(Collected data entries)
□ □ □

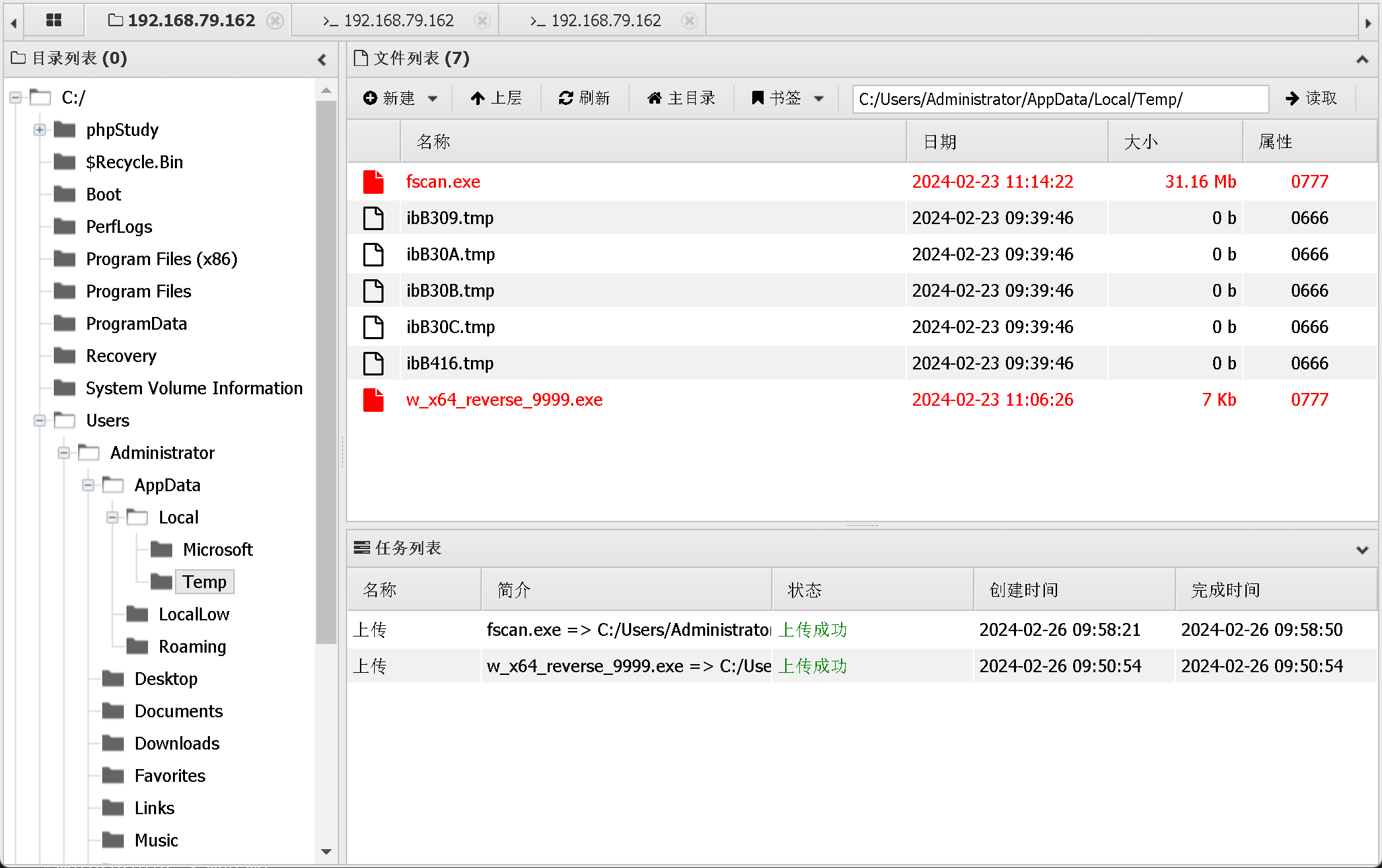Screen dimensions: 1382x868
Task: Collapse the Users folder tree node
Action: click(x=40, y=421)
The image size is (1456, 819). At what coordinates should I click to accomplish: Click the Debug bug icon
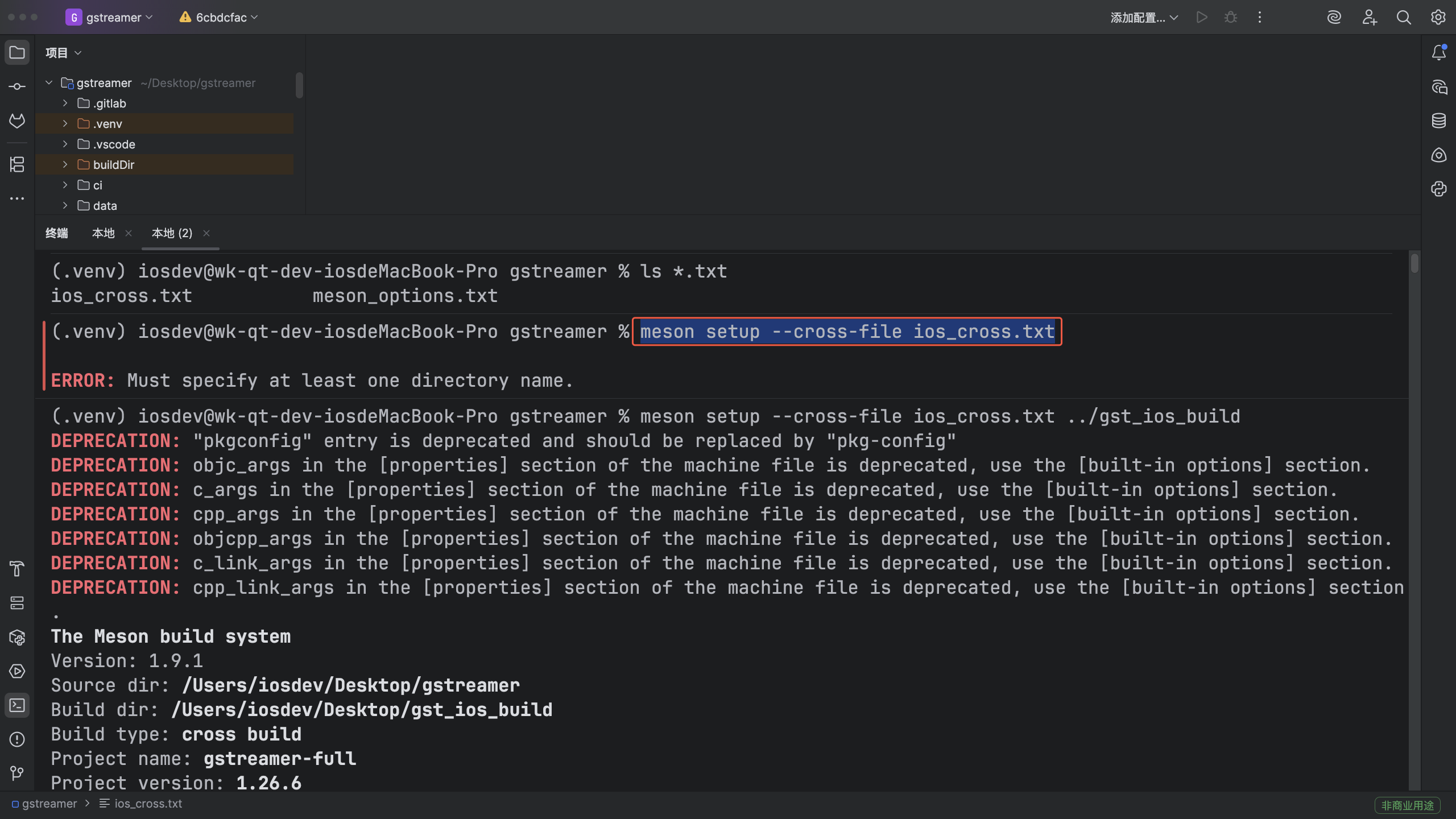click(1231, 18)
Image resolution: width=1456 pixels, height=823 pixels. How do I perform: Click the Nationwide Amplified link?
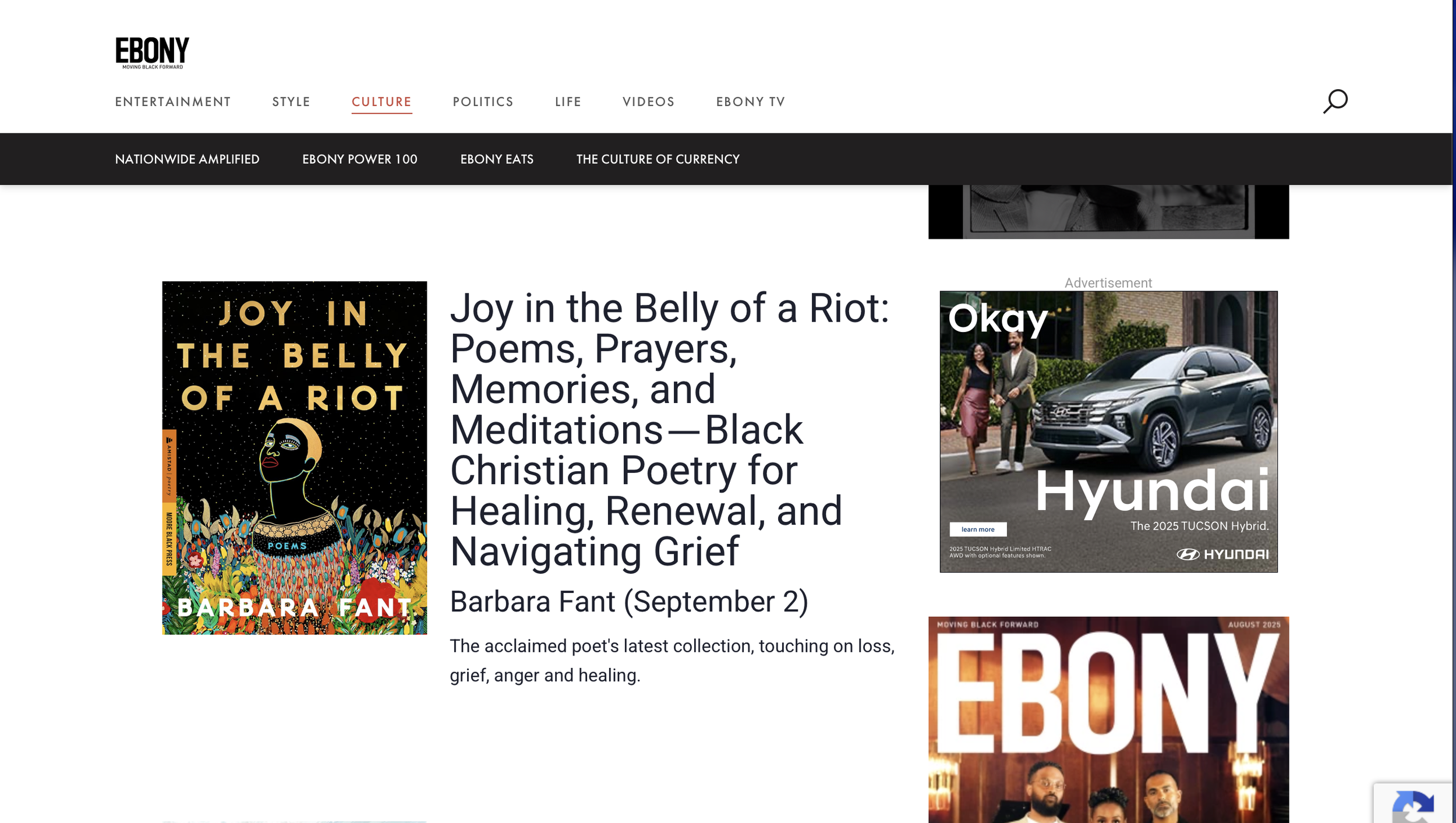187,159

□ □ □

### DIRECTIONS
Leaving out the pictures, return exactly the lines from the one that contains "Image resolution: width=1456" through the last line of the records above, inclusive.

### SOLUTION
Image resolution: width=1456 pixels, height=823 pixels. How do I perform: Click the Nationwide Amplified link?
187,159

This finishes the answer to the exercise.